在表观遗传学领域，DNA甲基化作为关键调控机制，与癌症发生发展密切相关。然而利用临床常见的福尔马林固定石蜡包埋(FFPE)组织进行全基因组甲基化分析却面临巨大挑战——这类样本存在DNA降解严重、转化效率不稳定等问题。尤其当使用Illumina MethylationEPIC v1.0芯片（覆盖>850,000个CpG位点）时，传统仅含两重质控（DNA定量与质量评估）的流程可能导致样本浪费和成本增加。

针对这一技术瓶颈，来自澳大利亚的研究团队（通讯作者Melissa C. Southey隶属Cancer Council Victoria等机构）在《BMC Research Notes》发表重要研究。他们借鉴乳腺癌研究经验，首次在前列腺癌FFPE样本中系统评估三重质控体系的价值。研究对象来自Lifestyle and Genetic Risk Factors for Prostate Cancer Study(LGRFPCS)队列的255例前列腺肿瘤样本，通过引入第三重bisulfite转化效率检测（靶向BRCA1基因134bp区域），构建了完整的质控链条。

关键技术包括：1）采用QIAamp DNA FFPE试剂盒进行组织宏切割DNA提取；2）通过Qubit? dsDNA BR Assay（QC1）和Infinium HD FFPE qPCR（QC2）完成前两阶段质控；3）创新性应用BRCA1靶向qPCR（QC3）评估bisulfite转化效率；4）使用MethylationEPIC v1.0芯片检测并通过ENmix管道进行数据标准化。

QC checkpoints
所有样本在QC1阶段均达到近500ng DNA标准（仅2例483/486ng），QC2阶段ΔCt值全部≤6周期，QC3阶段ΔCt均≥4周期，显示样本具有优异的初始质量。

Sample analysis
芯片数据质量验证显示：

• 高分子量对照（HMW control）批次间一致性>97%探针检出率
• 芯片内重复样本（BeadChip control）相关性达0.981
• 唯一失败样本（88%探针检出率）未能在前期质控中被识别，提示随机误差可能

讨论与意义
该研究首次证实：对于质量稳定的FFPE前列腺癌样本（统一病理中心处理、存储8-13年），标准化的DNA提取流程配合前两重质控已可确保99.6%的EPIC芯片成功率。

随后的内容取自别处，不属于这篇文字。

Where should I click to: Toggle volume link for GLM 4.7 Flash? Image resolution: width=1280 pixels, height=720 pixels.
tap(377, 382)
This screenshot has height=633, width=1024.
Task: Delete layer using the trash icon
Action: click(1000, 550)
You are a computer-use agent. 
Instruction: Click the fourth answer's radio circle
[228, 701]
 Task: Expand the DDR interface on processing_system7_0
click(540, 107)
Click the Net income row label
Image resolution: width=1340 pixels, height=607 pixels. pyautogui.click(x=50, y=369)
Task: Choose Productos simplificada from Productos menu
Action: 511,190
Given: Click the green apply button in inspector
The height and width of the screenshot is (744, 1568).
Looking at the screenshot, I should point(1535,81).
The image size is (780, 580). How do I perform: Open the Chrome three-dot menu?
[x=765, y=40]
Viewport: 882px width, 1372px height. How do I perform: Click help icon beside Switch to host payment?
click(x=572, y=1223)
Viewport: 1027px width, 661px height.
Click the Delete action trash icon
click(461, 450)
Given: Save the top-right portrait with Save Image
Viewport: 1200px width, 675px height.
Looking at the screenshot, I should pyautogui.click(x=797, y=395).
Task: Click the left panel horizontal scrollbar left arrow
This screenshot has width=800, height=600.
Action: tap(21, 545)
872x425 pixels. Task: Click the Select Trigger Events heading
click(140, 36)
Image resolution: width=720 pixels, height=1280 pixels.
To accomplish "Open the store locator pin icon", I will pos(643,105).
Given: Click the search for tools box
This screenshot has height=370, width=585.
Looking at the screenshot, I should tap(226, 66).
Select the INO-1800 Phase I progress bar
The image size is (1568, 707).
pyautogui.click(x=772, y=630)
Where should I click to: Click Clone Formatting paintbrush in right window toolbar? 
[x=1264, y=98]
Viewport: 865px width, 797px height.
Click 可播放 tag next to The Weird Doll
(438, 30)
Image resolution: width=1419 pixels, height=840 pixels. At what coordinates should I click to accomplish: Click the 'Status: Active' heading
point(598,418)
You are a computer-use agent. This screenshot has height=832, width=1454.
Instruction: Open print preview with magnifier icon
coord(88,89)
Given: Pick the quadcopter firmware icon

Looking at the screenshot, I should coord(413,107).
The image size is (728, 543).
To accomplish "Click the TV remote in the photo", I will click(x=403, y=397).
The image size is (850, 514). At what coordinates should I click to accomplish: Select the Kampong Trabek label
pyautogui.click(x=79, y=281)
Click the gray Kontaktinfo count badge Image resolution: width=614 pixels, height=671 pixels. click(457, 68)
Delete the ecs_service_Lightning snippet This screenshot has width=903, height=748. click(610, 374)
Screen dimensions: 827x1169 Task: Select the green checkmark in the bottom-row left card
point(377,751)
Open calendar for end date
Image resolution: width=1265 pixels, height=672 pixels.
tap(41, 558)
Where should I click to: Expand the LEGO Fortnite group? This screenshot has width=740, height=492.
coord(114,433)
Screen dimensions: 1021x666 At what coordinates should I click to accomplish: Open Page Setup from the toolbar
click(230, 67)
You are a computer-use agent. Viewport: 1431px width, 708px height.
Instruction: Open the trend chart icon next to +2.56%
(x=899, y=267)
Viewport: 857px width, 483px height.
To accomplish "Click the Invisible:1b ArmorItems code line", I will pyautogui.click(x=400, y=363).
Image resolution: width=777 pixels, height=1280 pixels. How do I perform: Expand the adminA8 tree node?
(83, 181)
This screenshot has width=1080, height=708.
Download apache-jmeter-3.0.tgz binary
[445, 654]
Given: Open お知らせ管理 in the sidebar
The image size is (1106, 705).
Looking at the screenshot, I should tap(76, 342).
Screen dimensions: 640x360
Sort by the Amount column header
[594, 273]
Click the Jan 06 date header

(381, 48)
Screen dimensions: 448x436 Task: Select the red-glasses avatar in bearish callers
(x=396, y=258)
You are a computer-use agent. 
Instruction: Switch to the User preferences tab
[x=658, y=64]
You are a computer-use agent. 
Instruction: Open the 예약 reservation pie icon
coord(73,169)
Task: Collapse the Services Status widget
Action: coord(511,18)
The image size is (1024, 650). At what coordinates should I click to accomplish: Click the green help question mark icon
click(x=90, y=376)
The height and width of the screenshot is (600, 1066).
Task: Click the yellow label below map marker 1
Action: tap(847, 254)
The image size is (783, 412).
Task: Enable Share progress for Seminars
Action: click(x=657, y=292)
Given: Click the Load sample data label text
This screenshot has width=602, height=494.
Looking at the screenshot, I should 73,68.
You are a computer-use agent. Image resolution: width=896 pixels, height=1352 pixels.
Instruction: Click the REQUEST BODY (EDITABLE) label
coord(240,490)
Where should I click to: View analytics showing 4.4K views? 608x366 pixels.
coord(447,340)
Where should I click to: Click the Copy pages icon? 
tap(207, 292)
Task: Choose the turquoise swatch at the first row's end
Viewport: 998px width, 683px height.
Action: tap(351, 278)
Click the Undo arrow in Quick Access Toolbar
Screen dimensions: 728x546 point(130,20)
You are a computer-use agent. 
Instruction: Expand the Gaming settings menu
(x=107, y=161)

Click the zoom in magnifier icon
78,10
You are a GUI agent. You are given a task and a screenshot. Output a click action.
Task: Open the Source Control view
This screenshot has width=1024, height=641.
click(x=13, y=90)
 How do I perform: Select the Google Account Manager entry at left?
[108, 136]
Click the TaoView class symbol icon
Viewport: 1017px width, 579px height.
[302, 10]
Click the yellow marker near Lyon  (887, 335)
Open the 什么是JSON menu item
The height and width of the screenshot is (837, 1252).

这为大规模临床表观遗传学研究提供了重要启示：

1. 样本来源同质性是关键因素，分散采集的异质性样本可能需要保留QC3
2. 低于500ng（483/486ng）的DNA输入量仍可获得98%探针检出率
3. 甲基化β值在重复样本间呈现极高相关性（0.981-0.994）

研究同时揭示了FFPE样本甲基化分析的潜在局限：单个样本的芯片失败可能无法通过现有质控预测，建议在预算允许时增加技术重复。该质控体系的应用将显著提升表观基因组研究的成本效益，尤其对前列腺癌等依赖FFPE样本的肿瘤研究具有重要推广价值。